O Dr. Lomelino, grande matemático, que se sabia na cidade ter vindo “desterrado” para a província, castigado “porque não era da situação” -dizia-se no café, baixinho.
O nosso aéreo professor de Matemática, alto, um pouco curvo, que se perdia nos pensamentos, abstraído em qualquer coisa fora da aula, e que nós ouvíamos, sonolentos, nas aulas a seguir ao almoço, quando o calor descia sobre a terra alentejana.
Nessas aulas, que se passavam geralmente a seguir ao almoço, chamava um aluno ao quadro e adormecia, com a cabeça sobre o peito e o cabelo branco um pouco ralo a flutuar no ar.
De comum acordo, sem palavras, apenas alguns gestos... o silêncio caía na sala de aula, silêncio esse que se substituía à vontade de brincar que sempre havia, quando percebíamos que a aula passaria a correr se “ele” não fosse acordado...
Às vezes era já ao ouvir do toque para a saída que ele acordava. Um pouco espantado, tossia e dizia:
-“Muito bem! Muito bem! Pode sentar-se...”
E o aluno, considerando-se cheio de sorte, ia sentar-se aliviado e até recebia uma boa nota na caderneta.
Depois, fixava -com os seus olhos de um azul deslavado, detrás dos óculos de aros finos- a parede ao fundo e, sem nos ver, murmurava:
- "Podem sair..."

A D. Lucinda, mulher dele, uma figura pequenina e risonha, era a professora que nos ensinava Francês.
Petit poulet, petit poulet”, declamava ela. « Petit poulet, que fais-tu donc là, s’il te plaît ? »
E assim comecei a aprender francês, língua de que já tinha umas noções, ensinada pela minha mãe, que cantava connosco:
"Ah!
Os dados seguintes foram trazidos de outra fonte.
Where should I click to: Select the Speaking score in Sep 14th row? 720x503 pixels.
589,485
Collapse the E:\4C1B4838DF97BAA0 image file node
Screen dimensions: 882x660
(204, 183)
Si j'étais/le rossignol qui chante/ dans la forêt/je viendrais près de toi.../ Et chanterais/ d'une voix si touchante..."
Na aula, levávamos horas a treinar o “ü” francês, um som que não percebíamos donde nos aparecia!

-Repita lá a Maria João: “Tü”...
E esticava os lábios para a frente, a mostrar:
- “Como uma flauta: “ü”...
Eu tentava, enganava-me, a turma ria.
Falava-nos com amor do Paris que amava, onde todos os anos iam nas férias de Verão.
Do Museu do Louvre, ou do Jeu de Paume, dos Invalides, da Tour Eiffel, foi ela a primeira a falar-nos.
Num Inverno mais chuvoso, apareceu com umas galochas de plástico transparentes que punha em cima dos sapatos nos dias de chuva.
Nós olhávamos, espantados, para aquilo.
Era nesses dias de chuva que, por vezes, ao cimo da Rua dos Canastreiros, ela e o marido mandavam parar o táxi, para nos darem boleia, a mim e à minha irmã.
O que era bem agradável, porque não apanhávamos chuva, mas que nos deixava cheias de vergonha quando saíamos do carro, à entrada do Liceu, em frente dos colegas que se riam à socapa de nós, talvez com uma certa inveja.

Não gostava das aulas de ginástica. Cansava-me aquela hora, porque a professora nos mandava fazer sempre os mesmos exercícios, obrigava-nos a correr à volta da sala, gritando em voz monocórdica, azeda e desinteressada.
Zinaida Serebriakova, auto-retrato quando jovem
Ficava em pé à nossa frente, nunca se mexia, vestida com roupas pesadas, saias compridas, sapatos atacados até ao tornozelo, sem graça, e um ar seco, sem sorrisos na boca, que um leve buço escurecia, batia as palmas abanando ao mesmo ritmo a cabeça penteada com tranças enroladas no alto.
Pelo contrário, gostava muito das aulas de Desenho, com o pintor João Tavares, bom aguarelista, que pintou, de modo forte e suave, a nossa cidade.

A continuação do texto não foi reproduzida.